• [STATED EXERCISE]
Convert the items into a JSON array of strings, one string per line, starting at the line containing "You are a computer-use agent. The height" and running through the end of the items, with both ends included. Skip blank lines and leave out the pictures.

• [INPUT FOR THIS TASK]
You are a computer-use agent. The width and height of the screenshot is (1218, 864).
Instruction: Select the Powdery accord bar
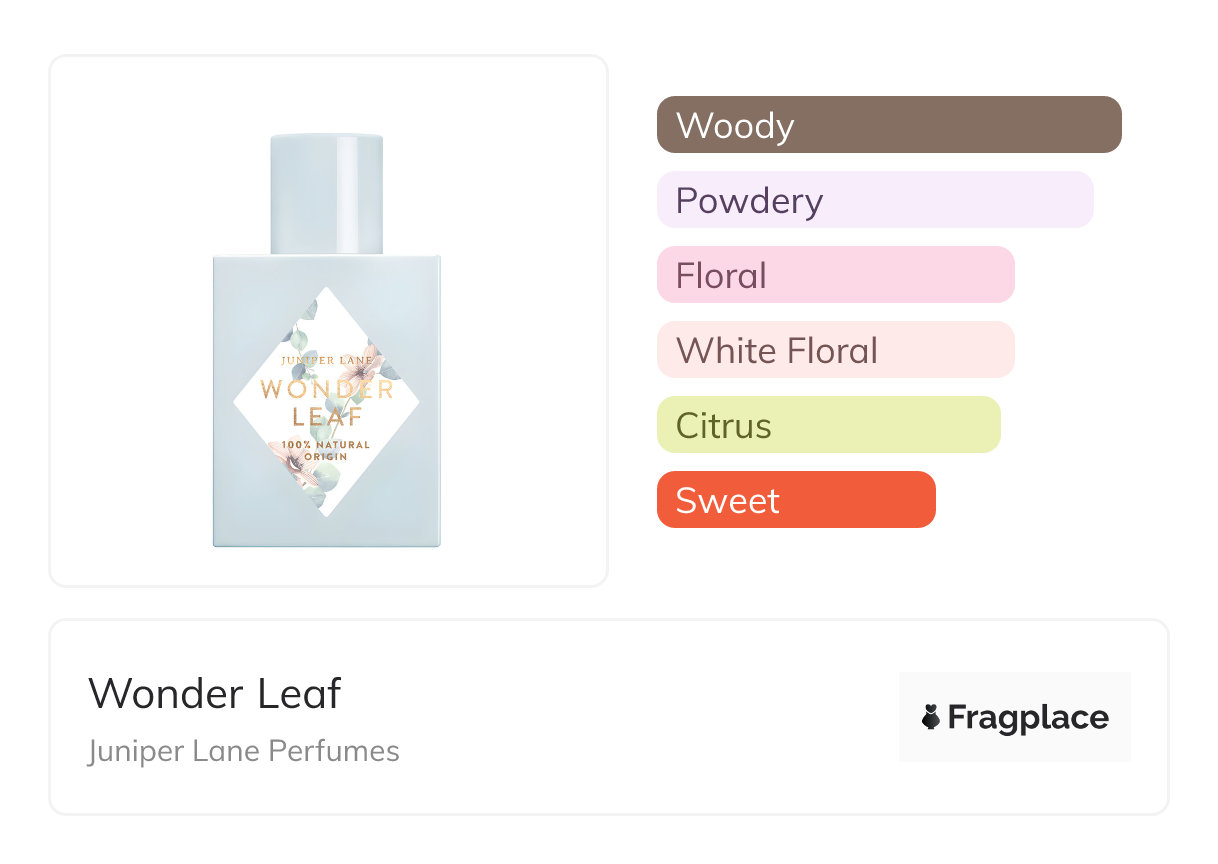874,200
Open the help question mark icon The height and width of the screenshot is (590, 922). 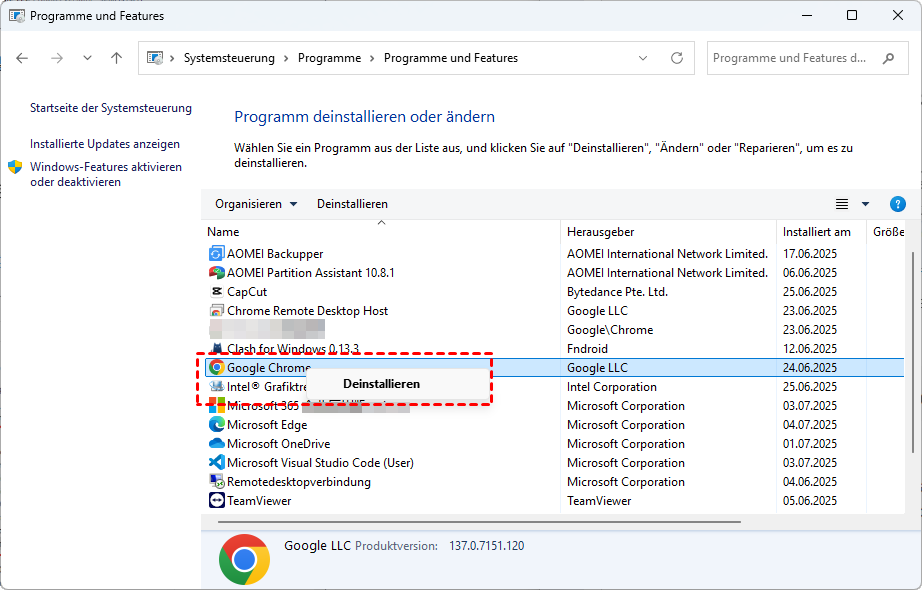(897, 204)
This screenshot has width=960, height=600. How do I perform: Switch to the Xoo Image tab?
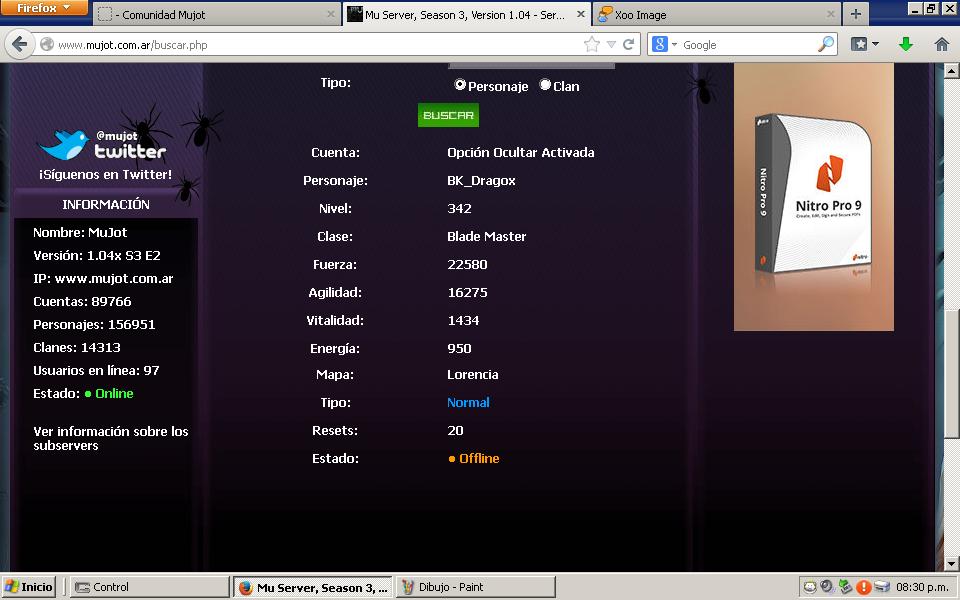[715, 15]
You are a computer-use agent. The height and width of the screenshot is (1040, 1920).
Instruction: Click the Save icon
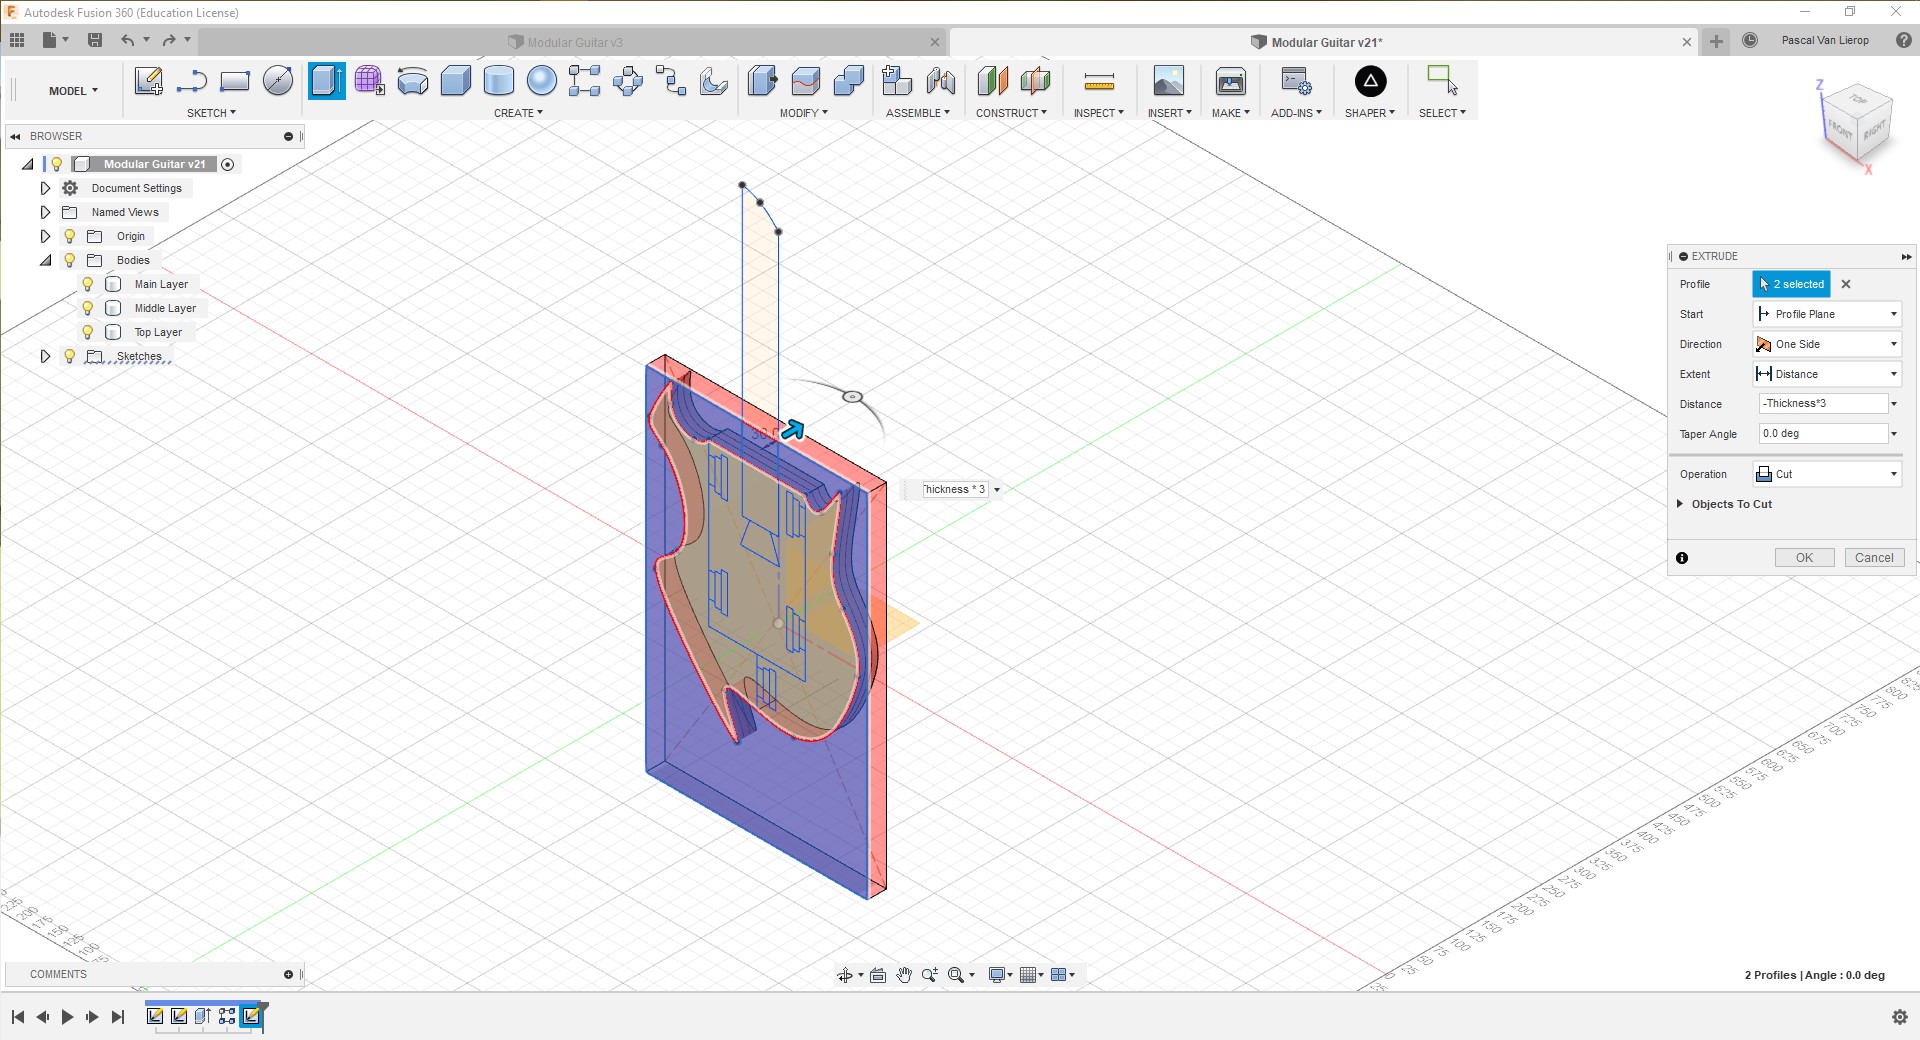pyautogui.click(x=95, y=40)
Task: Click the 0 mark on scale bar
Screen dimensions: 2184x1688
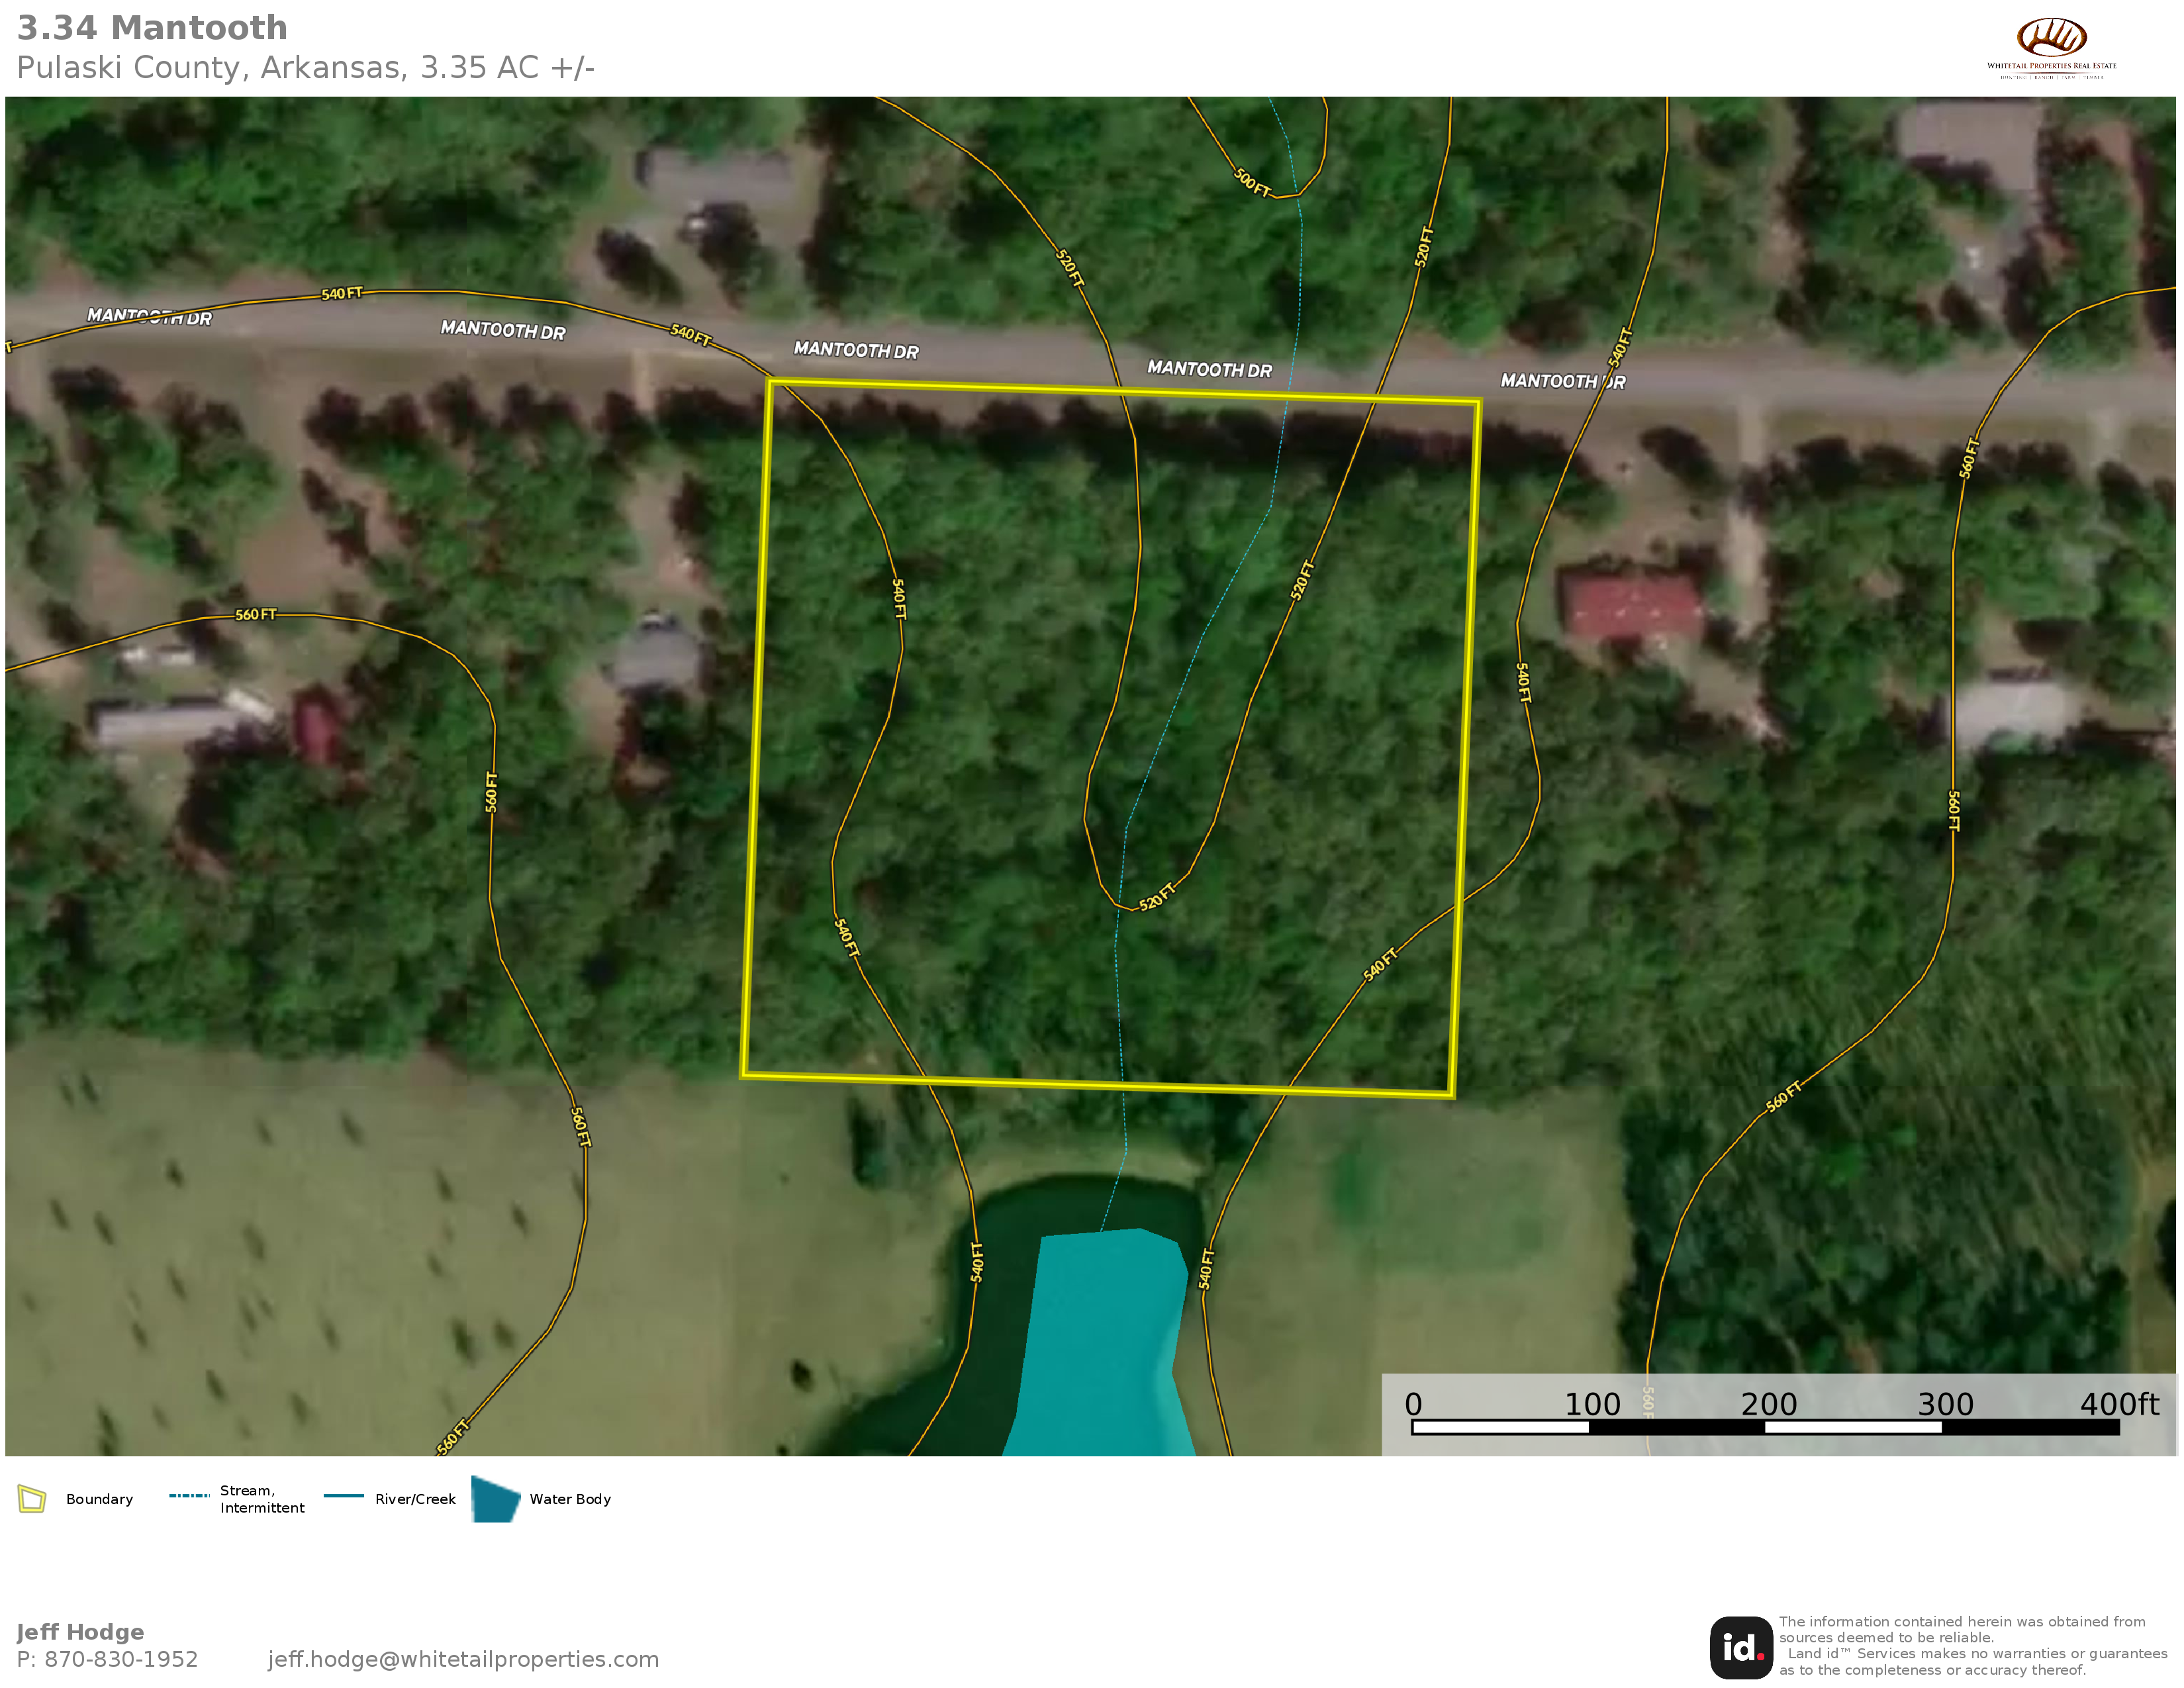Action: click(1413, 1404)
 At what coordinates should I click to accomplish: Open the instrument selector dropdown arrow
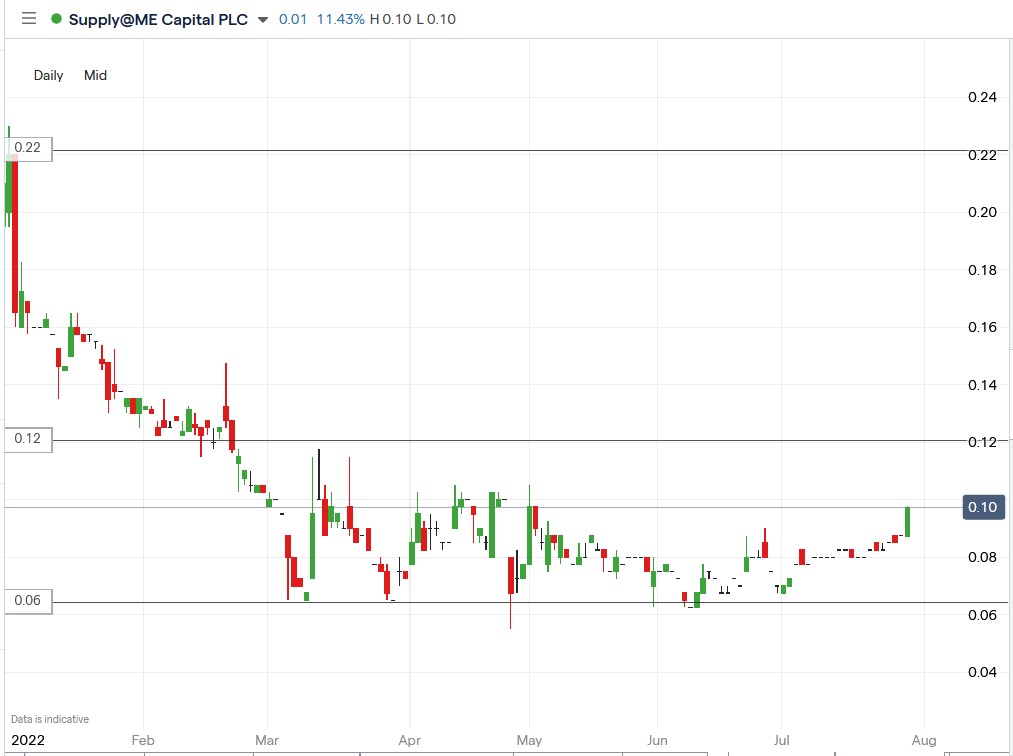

• [CORRECT OUTPUT]
[
  "You are a computer-use agent. The height and width of the screenshot is (1040, 1920).",
  "Instruction: Click the Save icon",
  "pyautogui.click(x=95, y=40)",
  "Task: Click the 0 mark on scale bar",
  "Screen dimensions: 2184x1688",
  "Action: click(1413, 1404)",
  " At what coordinates should I click to accomplish: Open the instrument selector dropdown arrow"
]